During the Servile War, Spartacus had contracted with the pirates to ferry his army of slaves and deserters from Messina to freedom somewhere, probably out at the far end of the Black Sea. Crassus had got wind of it and bribed the pirates to betray Spartacus, otherwise that splendid villain might have gotten away clean. We hated to admit it, but the pirates of the Mediterranean formed a sort of mobile nation, richer and more powerful than most land-based kingdoms.

I looked about me, and found that I was in the warehouse district near the Tiber. Each of us is given, at birth, a genius, and in that odd way that these guardian and guiding spirits have, mine had led my steps while my conscious mind was otherwise occupied, and had brought me to the site of the beginning of all my problems. Nearby rose the immense bulk of the Circus Maximus. Before me, construction was well advanced on the new warehouse that was to replace the one owned by Paramedes and destroyed by fire.

It came to me that my genius was behaving even more subtly than usual, because this was not merely the Circus and warehouse district. It was also the district where lived Rome’s small but wealthy and flourishing Oriental community. Here were to be found the Asiatics, the Bithynians, the Syrians, Armenians, Arabians, Judaeans and the occasional Egyptian. This, I suddenly realized, was exactly where I wanted to be. Here, if anywhere in Rome, I would be able to pry loose some information about the pirates.
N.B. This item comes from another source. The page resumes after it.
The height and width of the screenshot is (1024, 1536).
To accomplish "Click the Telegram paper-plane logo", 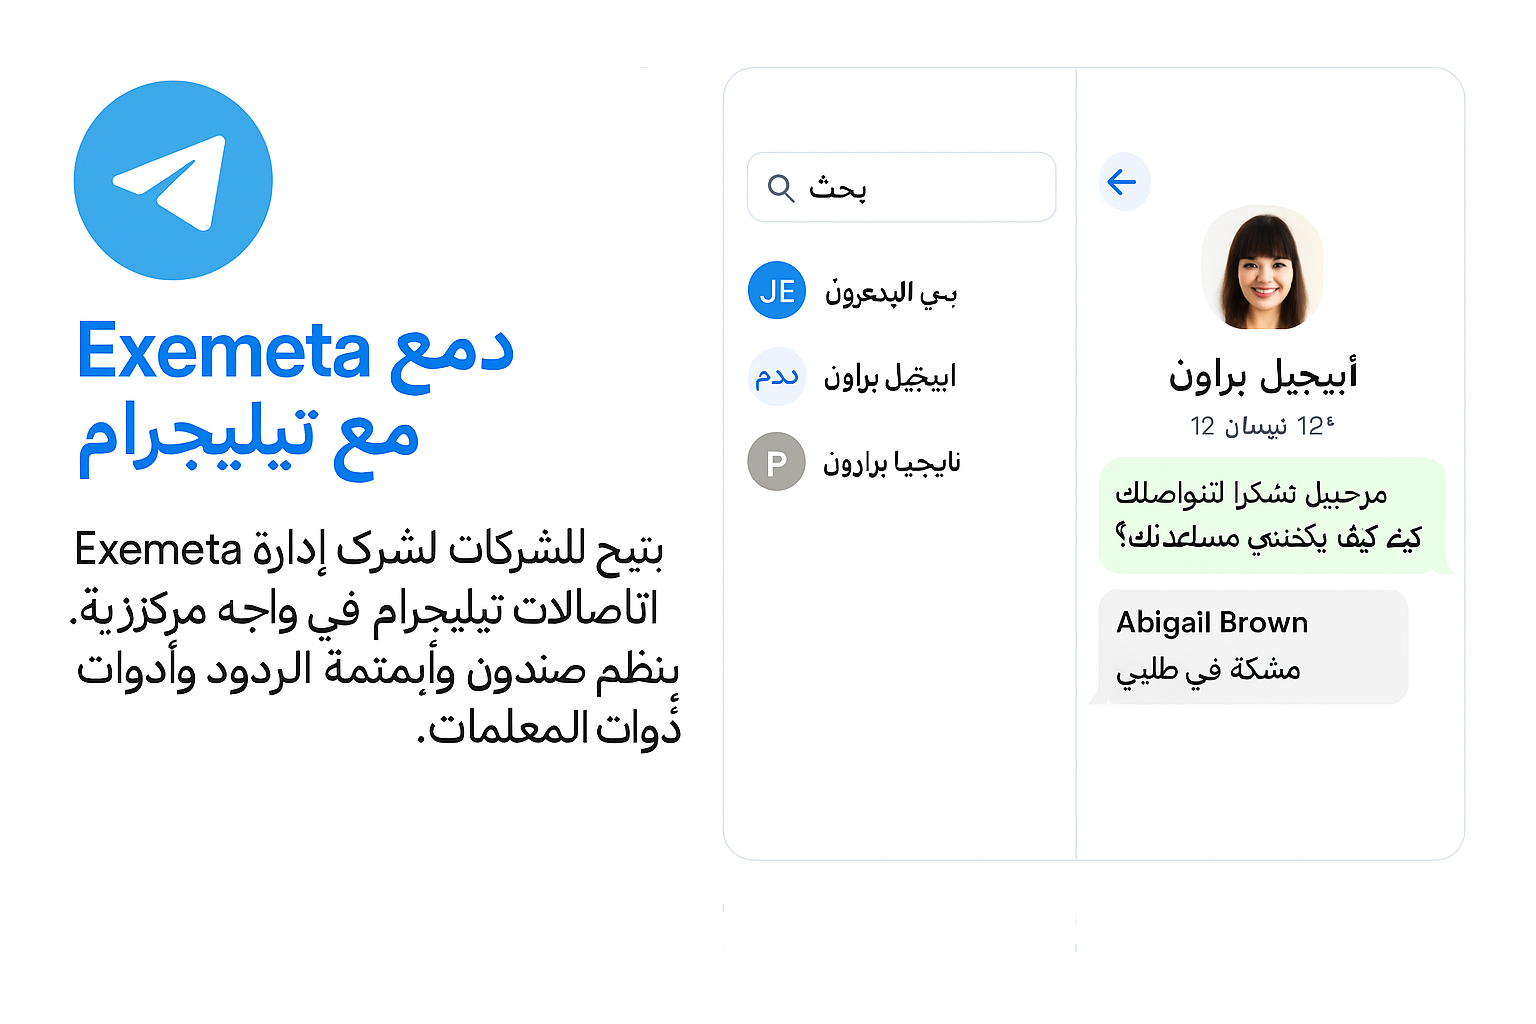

I walked another couple of streets, until only one block of tenements and storehouses separated me from the Circus. From each shop front and storehouse came the fragrances of the whole Mediterranean world. Incense and spices were stored here, and rare, fragrant woods. The odors of fresh-sawn cedar from the Levant and pulverized pepper from even farther east mingled with those of frankincense from Egypt and oranges from Spain. It smelled like Empire.

The shop of Zabbai, a merchant from Arabia Felix, stood open, recessed beneath the arches of a shady arcade. Zabbai was an importer of the most precious commodity in the world: silk. So short is human memory that even now men will tell you that Romans first saw silk when the Par-thians unfurled their silken banners before the army of Cras-sus at Carrhae, but this is nonsense. It is true that Romans had never seen silk in such quantity or so brilliantly dyed before beholding those banners, but the cloth had been sold in Rome for at least a hundred years before that, although much adulterated and mixed with threads of lesser fabric.